### Given data
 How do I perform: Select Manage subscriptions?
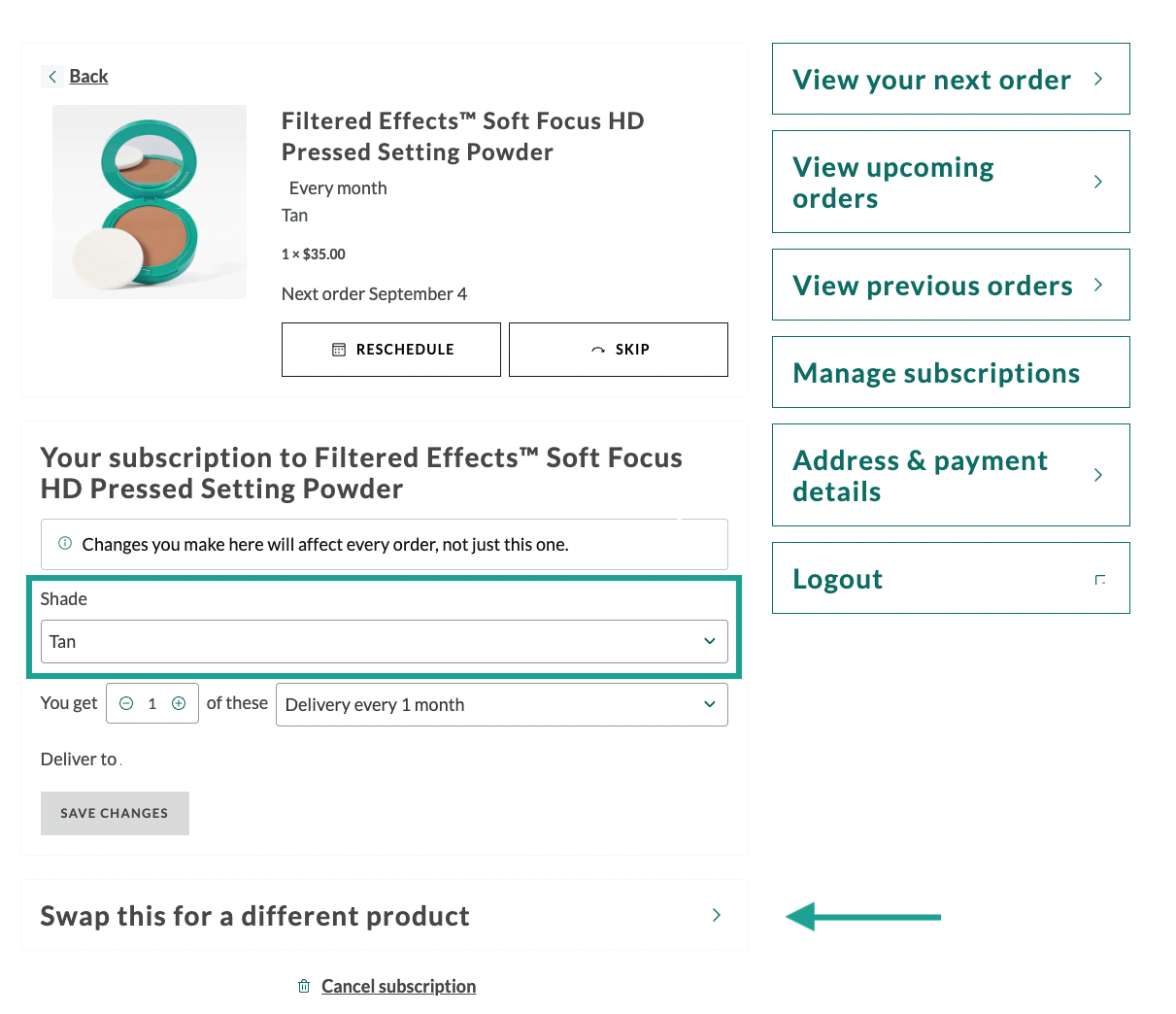950,373
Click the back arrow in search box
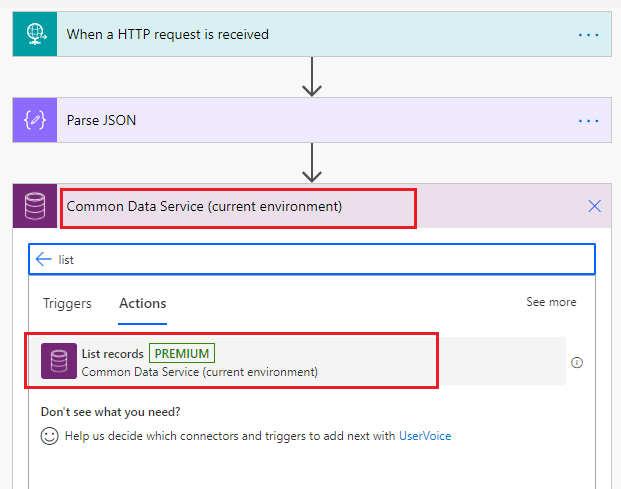The width and height of the screenshot is (621, 489). [43, 259]
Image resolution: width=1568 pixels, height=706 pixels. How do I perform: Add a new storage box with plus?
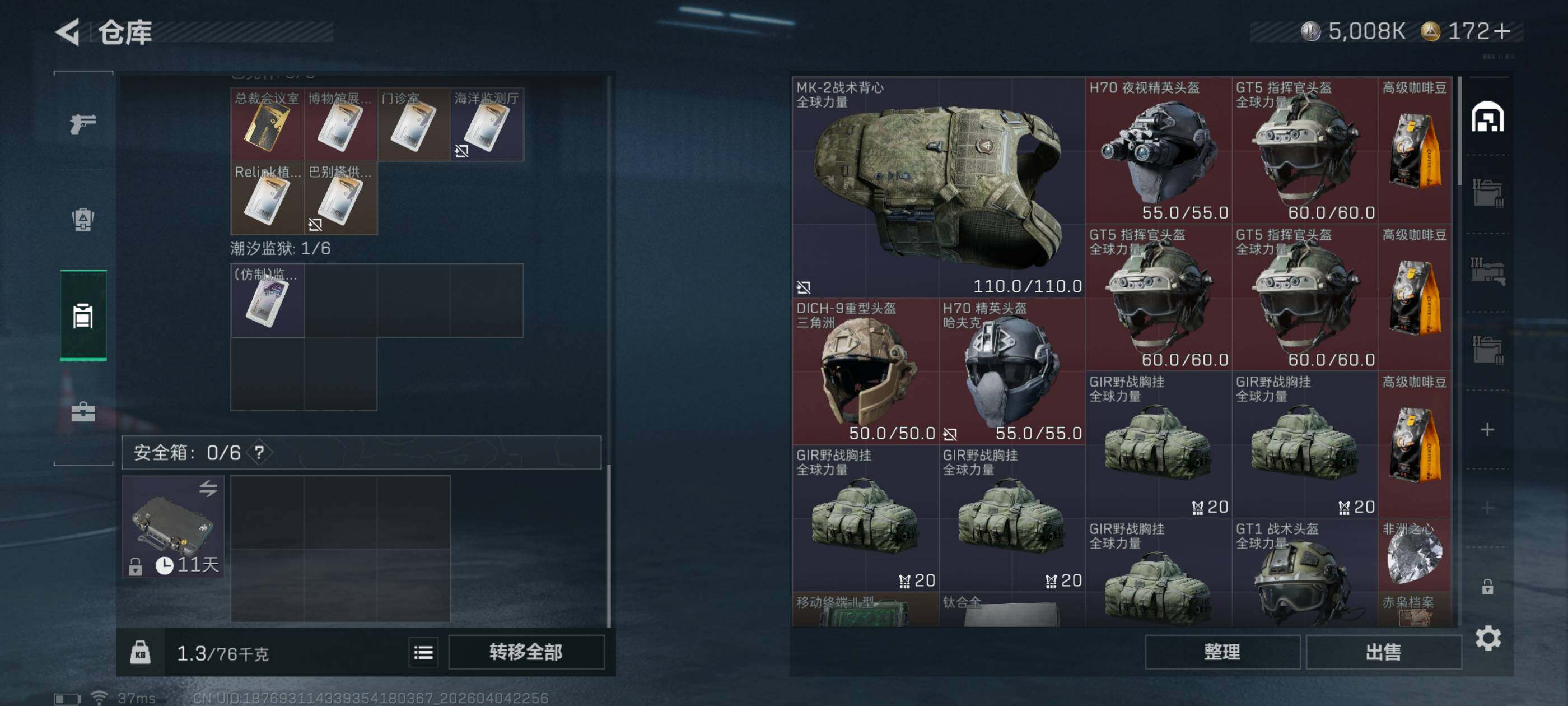click(1487, 429)
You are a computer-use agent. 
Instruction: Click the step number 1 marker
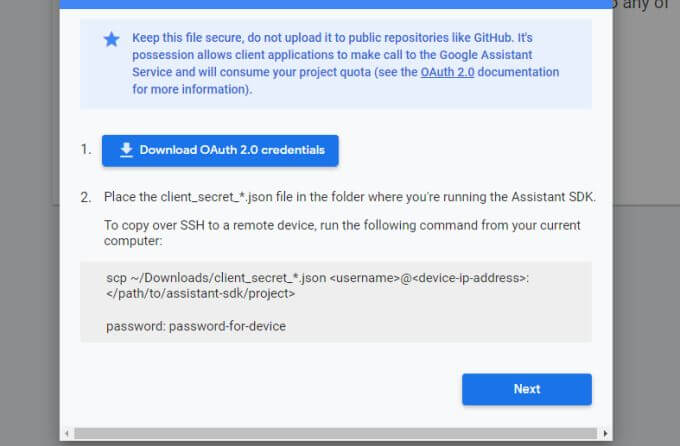pyautogui.click(x=86, y=150)

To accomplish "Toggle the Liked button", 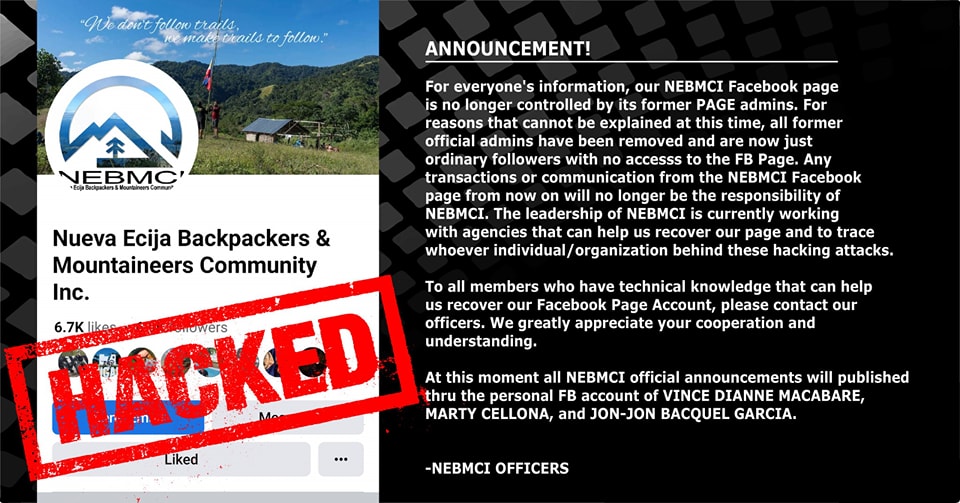I will (181, 459).
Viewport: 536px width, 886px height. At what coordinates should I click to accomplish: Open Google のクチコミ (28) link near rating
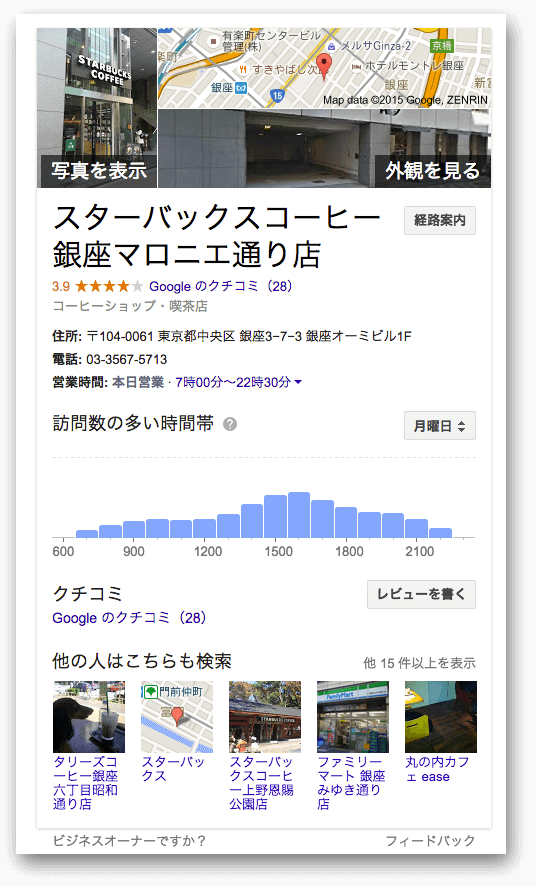tap(221, 286)
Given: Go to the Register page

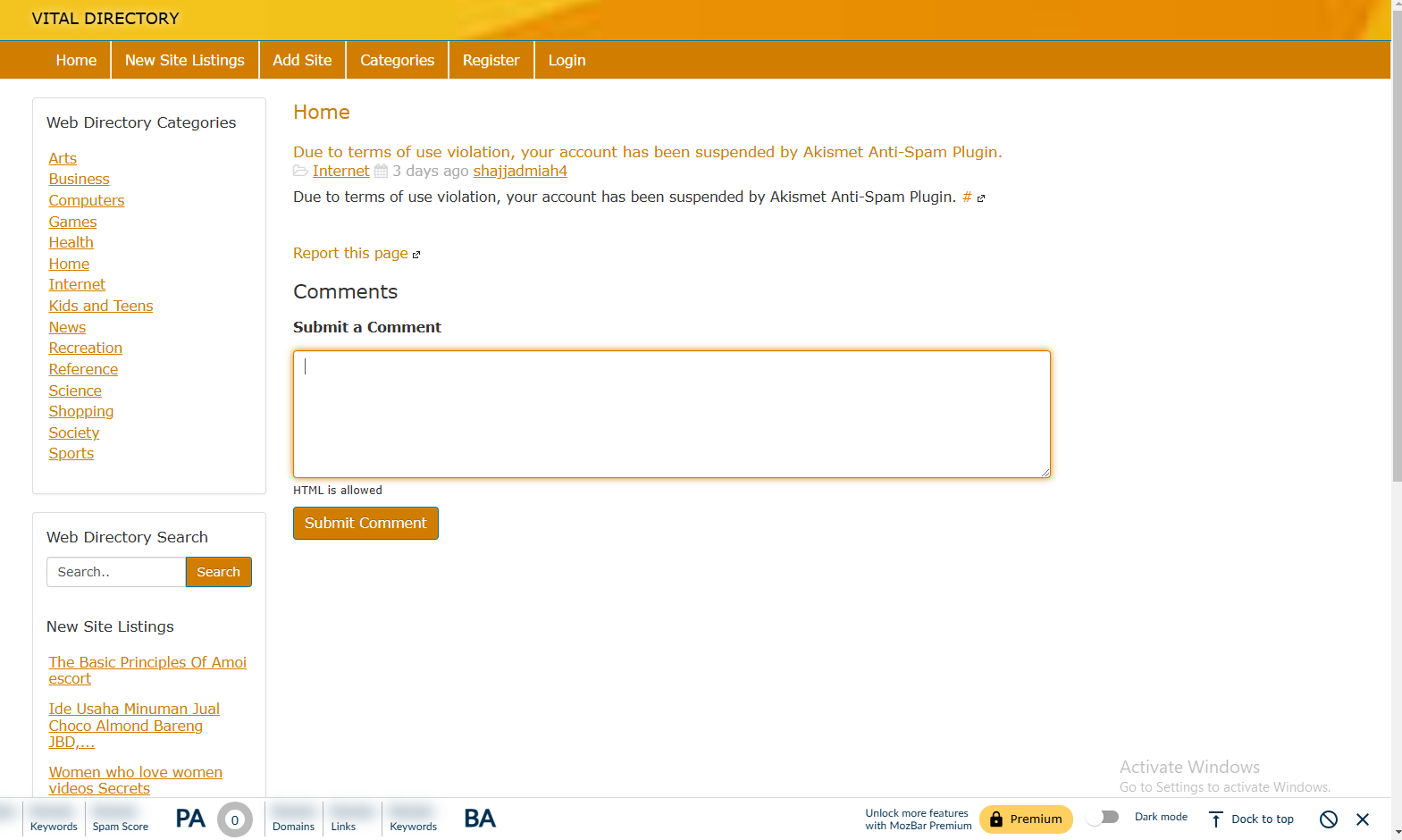Looking at the screenshot, I should coord(491,60).

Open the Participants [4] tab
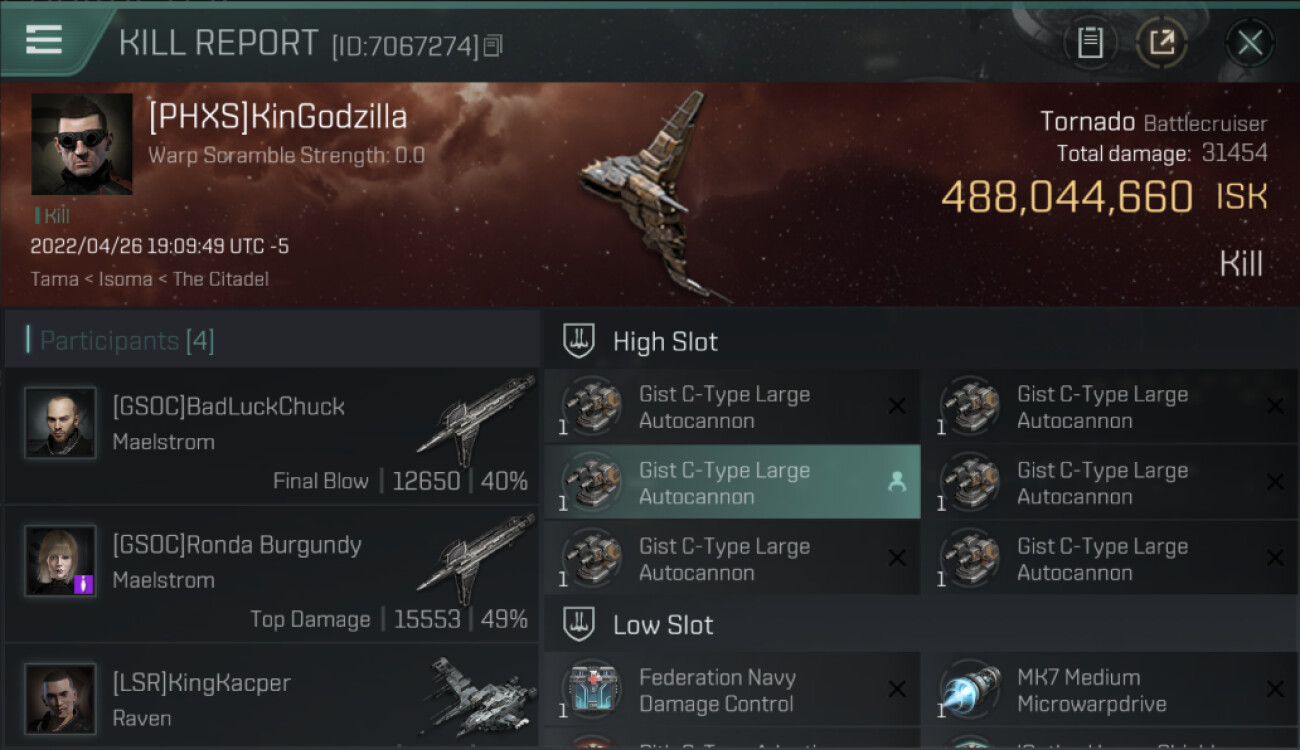[x=126, y=341]
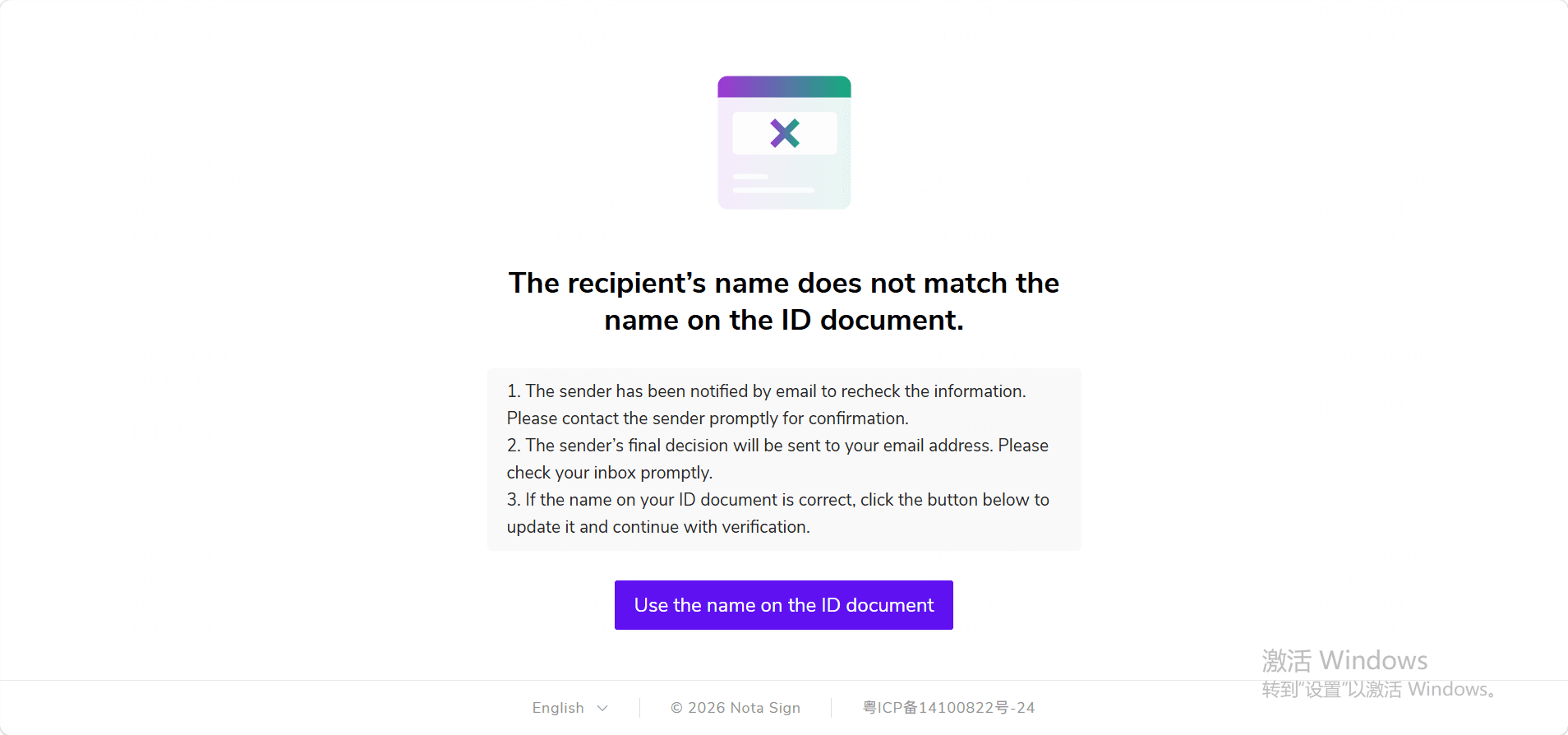The image size is (1568, 735).
Task: Click the name mismatch heading text
Action: point(784,301)
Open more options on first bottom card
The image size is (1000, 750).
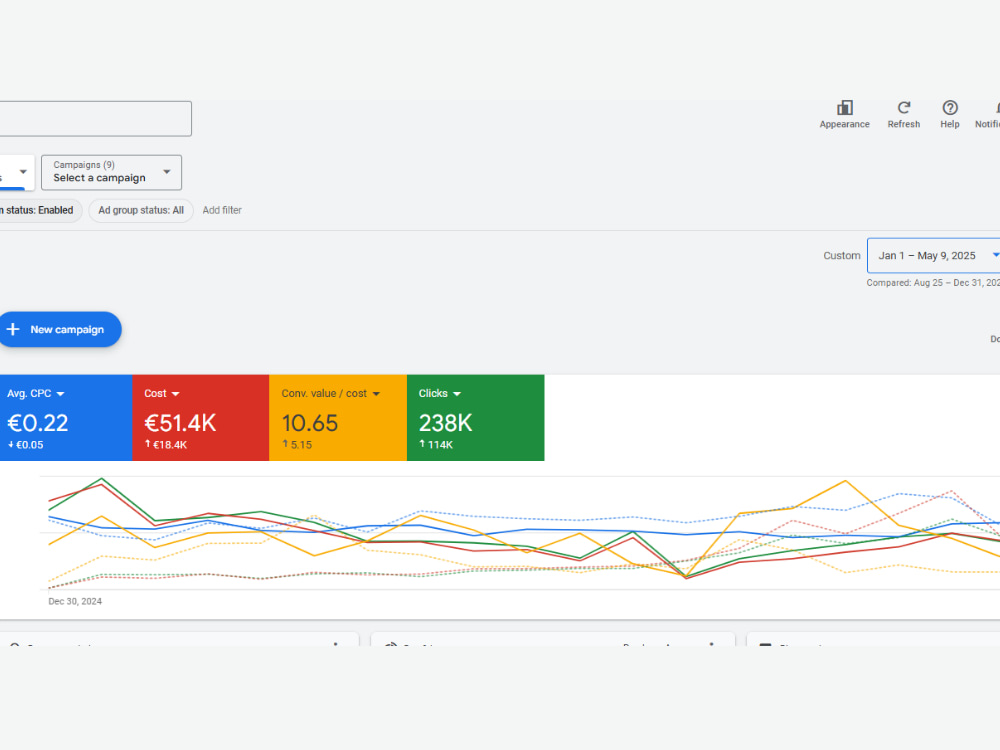click(x=335, y=644)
######
-- The problem --
Take the entries above and copy exactly the lines starting at the one with "Viewport: 536px width, 886px" and ending at the one with "Open more options on first bottom card"; nothing outside that span, and no pictures.

-- Written answer --
Viewport: 536px width, 886px height. At what coordinates should I click to accomplish: Open Google のクチコミ (28) link near rating
tap(221, 286)
Given: Go to the Register page

Looking at the screenshot, I should coord(491,60).

Open the Participants [4] tab
[x=126, y=341]
The image size is (1568, 735).
Task: Click the name mismatch heading text
Action: point(784,301)
Open more options on first bottom card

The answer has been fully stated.